··· Material to process
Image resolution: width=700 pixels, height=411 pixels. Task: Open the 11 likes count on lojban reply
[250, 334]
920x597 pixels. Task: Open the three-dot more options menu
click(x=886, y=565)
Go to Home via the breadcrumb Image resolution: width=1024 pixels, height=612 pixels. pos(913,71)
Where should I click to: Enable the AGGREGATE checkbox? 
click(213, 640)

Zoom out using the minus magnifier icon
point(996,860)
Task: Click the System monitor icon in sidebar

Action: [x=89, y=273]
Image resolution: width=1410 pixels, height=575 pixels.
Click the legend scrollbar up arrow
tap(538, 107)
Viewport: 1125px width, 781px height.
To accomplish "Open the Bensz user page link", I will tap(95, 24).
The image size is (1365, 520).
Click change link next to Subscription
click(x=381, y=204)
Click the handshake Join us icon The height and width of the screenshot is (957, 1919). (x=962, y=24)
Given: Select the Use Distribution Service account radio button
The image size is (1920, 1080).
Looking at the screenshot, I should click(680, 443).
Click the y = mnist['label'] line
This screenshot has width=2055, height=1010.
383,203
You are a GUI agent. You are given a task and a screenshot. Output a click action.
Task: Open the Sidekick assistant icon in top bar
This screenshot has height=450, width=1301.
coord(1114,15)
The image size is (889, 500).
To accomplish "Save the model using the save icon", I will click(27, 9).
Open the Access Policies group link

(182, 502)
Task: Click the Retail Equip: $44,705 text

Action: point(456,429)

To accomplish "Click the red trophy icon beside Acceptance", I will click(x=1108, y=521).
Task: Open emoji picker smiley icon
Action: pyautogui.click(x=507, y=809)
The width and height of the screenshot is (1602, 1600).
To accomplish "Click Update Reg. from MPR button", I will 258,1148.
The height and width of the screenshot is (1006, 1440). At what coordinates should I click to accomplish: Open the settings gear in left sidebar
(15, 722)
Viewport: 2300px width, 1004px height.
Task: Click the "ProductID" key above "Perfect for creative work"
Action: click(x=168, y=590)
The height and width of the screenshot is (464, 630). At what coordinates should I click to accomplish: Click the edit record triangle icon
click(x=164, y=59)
······
■ What the task asks: What's required is that all of the material be returned exactly.

■ Answer for the task:
Image resolution: width=700 pixels, height=411 pixels. Task: Open the 11 likes count on lojban reply
[250, 334]
920x597 pixels. Task: Open the three-dot more options menu
click(x=886, y=565)
Go to Home via the breadcrumb Image resolution: width=1024 pixels, height=612 pixels. pos(913,71)
Where should I click to: Enable the AGGREGATE checkbox? 
click(213, 640)

Zoom out using the minus magnifier icon
point(996,860)
Task: Click the System monitor icon in sidebar

Action: [x=89, y=273]
Image resolution: width=1410 pixels, height=575 pixels.
Click the legend scrollbar up arrow
tap(538, 107)
Viewport: 1125px width, 781px height.
To accomplish "Open the Bensz user page link", I will tap(95, 24).
The image size is (1365, 520).
Click change link next to Subscription
click(x=381, y=204)
Click the handshake Join us icon The height and width of the screenshot is (957, 1919). (x=962, y=24)
Given: Select the Use Distribution Service account radio button
The image size is (1920, 1080).
Looking at the screenshot, I should click(680, 443).
Click the y = mnist['label'] line
This screenshot has width=2055, height=1010.
383,203
You are a GUI agent. You are given a task and a screenshot. Output a click action.
Task: Open the Sidekick assistant icon in top bar
This screenshot has height=450, width=1301.
coord(1114,15)
The image size is (889, 500).
To accomplish "Save the model using the save icon", I will click(27, 9).
Open the Access Policies group link

(182, 502)
Task: Click the Retail Equip: $44,705 text

Action: point(456,429)

To accomplish "Click the red trophy icon beside Acceptance", I will click(x=1108, y=521).
Task: Open emoji picker smiley icon
Action: pyautogui.click(x=507, y=809)
The width and height of the screenshot is (1602, 1600).
To accomplish "Click Update Reg. from MPR button", I will 258,1148.
The height and width of the screenshot is (1006, 1440). At what coordinates should I click to accomplish: Open the settings gear in left sidebar
(15, 722)
Viewport: 2300px width, 1004px height.
Task: Click the "ProductID" key above "Perfect for creative work"
Action: click(x=168, y=590)
The height and width of the screenshot is (464, 630). At what coordinates should I click to accomplish: Click the edit record triangle icon
click(x=164, y=59)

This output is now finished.